Transcribe each record exactly as it appears.
===== Provided material
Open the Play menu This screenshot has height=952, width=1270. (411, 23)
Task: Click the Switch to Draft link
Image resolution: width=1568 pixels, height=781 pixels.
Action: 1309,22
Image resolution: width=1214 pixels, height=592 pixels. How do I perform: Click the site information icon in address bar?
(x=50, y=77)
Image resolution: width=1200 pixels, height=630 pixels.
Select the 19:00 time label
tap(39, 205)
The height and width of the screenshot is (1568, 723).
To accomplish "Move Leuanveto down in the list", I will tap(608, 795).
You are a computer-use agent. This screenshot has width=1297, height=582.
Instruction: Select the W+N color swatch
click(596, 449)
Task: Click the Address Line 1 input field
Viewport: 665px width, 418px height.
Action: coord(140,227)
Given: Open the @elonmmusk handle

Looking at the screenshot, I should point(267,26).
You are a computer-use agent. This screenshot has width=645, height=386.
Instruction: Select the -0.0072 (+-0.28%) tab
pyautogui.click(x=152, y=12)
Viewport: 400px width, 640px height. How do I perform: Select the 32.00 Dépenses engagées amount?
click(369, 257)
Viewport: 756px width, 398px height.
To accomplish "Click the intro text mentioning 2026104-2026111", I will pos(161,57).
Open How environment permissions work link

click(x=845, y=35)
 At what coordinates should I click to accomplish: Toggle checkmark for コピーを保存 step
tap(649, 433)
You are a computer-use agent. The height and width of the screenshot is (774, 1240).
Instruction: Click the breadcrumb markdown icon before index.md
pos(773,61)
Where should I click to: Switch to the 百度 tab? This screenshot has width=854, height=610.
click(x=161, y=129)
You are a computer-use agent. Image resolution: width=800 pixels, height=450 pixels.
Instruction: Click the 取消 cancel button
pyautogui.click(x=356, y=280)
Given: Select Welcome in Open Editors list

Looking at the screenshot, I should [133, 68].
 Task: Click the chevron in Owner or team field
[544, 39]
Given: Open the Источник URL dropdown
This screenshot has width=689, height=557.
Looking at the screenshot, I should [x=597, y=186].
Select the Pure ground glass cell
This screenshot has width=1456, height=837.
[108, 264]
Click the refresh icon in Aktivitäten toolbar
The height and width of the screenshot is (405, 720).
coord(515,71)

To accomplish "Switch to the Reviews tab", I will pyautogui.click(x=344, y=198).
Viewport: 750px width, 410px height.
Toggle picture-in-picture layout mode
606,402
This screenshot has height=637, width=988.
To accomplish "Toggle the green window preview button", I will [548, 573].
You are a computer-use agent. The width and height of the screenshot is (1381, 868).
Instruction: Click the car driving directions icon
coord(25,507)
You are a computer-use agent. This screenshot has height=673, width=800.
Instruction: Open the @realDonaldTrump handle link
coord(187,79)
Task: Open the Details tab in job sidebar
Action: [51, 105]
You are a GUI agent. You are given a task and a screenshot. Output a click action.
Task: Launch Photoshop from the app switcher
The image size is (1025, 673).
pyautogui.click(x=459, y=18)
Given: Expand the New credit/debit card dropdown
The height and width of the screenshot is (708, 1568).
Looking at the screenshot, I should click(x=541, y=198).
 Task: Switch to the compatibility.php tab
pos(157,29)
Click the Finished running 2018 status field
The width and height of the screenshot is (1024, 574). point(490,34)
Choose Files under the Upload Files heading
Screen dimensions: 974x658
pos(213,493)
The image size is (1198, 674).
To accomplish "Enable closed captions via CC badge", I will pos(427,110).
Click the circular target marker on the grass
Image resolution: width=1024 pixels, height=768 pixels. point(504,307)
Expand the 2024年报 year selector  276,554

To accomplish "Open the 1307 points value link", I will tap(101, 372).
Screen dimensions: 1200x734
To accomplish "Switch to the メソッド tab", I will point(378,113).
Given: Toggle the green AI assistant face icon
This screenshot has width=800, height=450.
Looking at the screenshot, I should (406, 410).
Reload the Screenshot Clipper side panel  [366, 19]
==========
**Expected answer**
Open the Play menu This screenshot has height=952, width=1270. (411, 23)
Task: Click the Switch to Draft link
Image resolution: width=1568 pixels, height=781 pixels.
Action: 1309,22
Image resolution: width=1214 pixels, height=592 pixels. How do I perform: Click the site information icon in address bar?
(x=50, y=77)
Image resolution: width=1200 pixels, height=630 pixels.
Select the 19:00 time label
tap(39, 205)
The height and width of the screenshot is (1568, 723).
To accomplish "Move Leuanveto down in the list", I will tap(608, 795).
You are a computer-use agent. This screenshot has width=1297, height=582.
Instruction: Select the W+N color swatch
click(596, 449)
Task: Click the Address Line 1 input field
Viewport: 665px width, 418px height.
Action: coord(140,227)
Given: Open the @elonmmusk handle

Looking at the screenshot, I should point(267,26).
You are a computer-use agent. This screenshot has width=645, height=386.
Instruction: Select the -0.0072 (+-0.28%) tab
pyautogui.click(x=152, y=12)
Viewport: 400px width, 640px height. How do I perform: Select the 32.00 Dépenses engagées amount?
click(369, 257)
Viewport: 756px width, 398px height.
To accomplish "Click the intro text mentioning 2026104-2026111", I will pos(161,57).
Open How environment permissions work link

click(x=845, y=35)
 At what coordinates should I click to accomplish: Toggle checkmark for コピーを保存 step
tap(649, 433)
You are a computer-use agent. The height and width of the screenshot is (774, 1240).
Instruction: Click the breadcrumb markdown icon before index.md
pos(773,61)
Where should I click to: Switch to the 百度 tab? This screenshot has width=854, height=610.
click(x=161, y=129)
You are a computer-use agent. Image resolution: width=800 pixels, height=450 pixels.
Instruction: Click the 取消 cancel button
pyautogui.click(x=356, y=280)
Given: Select Welcome in Open Editors list

Looking at the screenshot, I should [133, 68].
 Task: Click the chevron in Owner or team field
[544, 39]
Given: Open the Источник URL dropdown
This screenshot has width=689, height=557.
Looking at the screenshot, I should [x=597, y=186].
Select the Pure ground glass cell
This screenshot has width=1456, height=837.
[108, 264]
Click the refresh icon in Aktivitäten toolbar
The height and width of the screenshot is (405, 720).
coord(515,71)

To accomplish "Switch to the Reviews tab", I will pyautogui.click(x=344, y=198).
Viewport: 750px width, 410px height.
Toggle picture-in-picture layout mode
606,402
This screenshot has height=637, width=988.
To accomplish "Toggle the green window preview button", I will [548, 573].
You are a computer-use agent. The width and height of the screenshot is (1381, 868).
Instruction: Click the car driving directions icon
coord(25,507)
You are a computer-use agent. This screenshot has height=673, width=800.
Instruction: Open the @realDonaldTrump handle link
coord(187,79)
Task: Open the Details tab in job sidebar
Action: [51, 105]
You are a GUI agent. You are given a task and a screenshot. Output a click action.
Task: Launch Photoshop from the app switcher
The image size is (1025, 673).
pyautogui.click(x=459, y=18)
Given: Expand the New credit/debit card dropdown
The height and width of the screenshot is (708, 1568).
Looking at the screenshot, I should click(x=541, y=198).
 Task: Switch to the compatibility.php tab
pos(157,29)
Click the Finished running 2018 status field
The width and height of the screenshot is (1024, 574). point(490,34)
Choose Files under the Upload Files heading
Screen dimensions: 974x658
pos(213,493)
The image size is (1198, 674).
To accomplish "Enable closed captions via CC badge", I will pos(427,110).
Click the circular target marker on the grass
Image resolution: width=1024 pixels, height=768 pixels. point(504,307)
Expand the 2024年报 year selector  276,554

To accomplish "Open the 1307 points value link", I will tap(101, 372).
Screen dimensions: 1200x734
To accomplish "Switch to the メソッド tab", I will point(378,113).
Given: Toggle the green AI assistant face icon
This screenshot has width=800, height=450.
Looking at the screenshot, I should (406, 410).
Reload the Screenshot Clipper side panel  [366, 19]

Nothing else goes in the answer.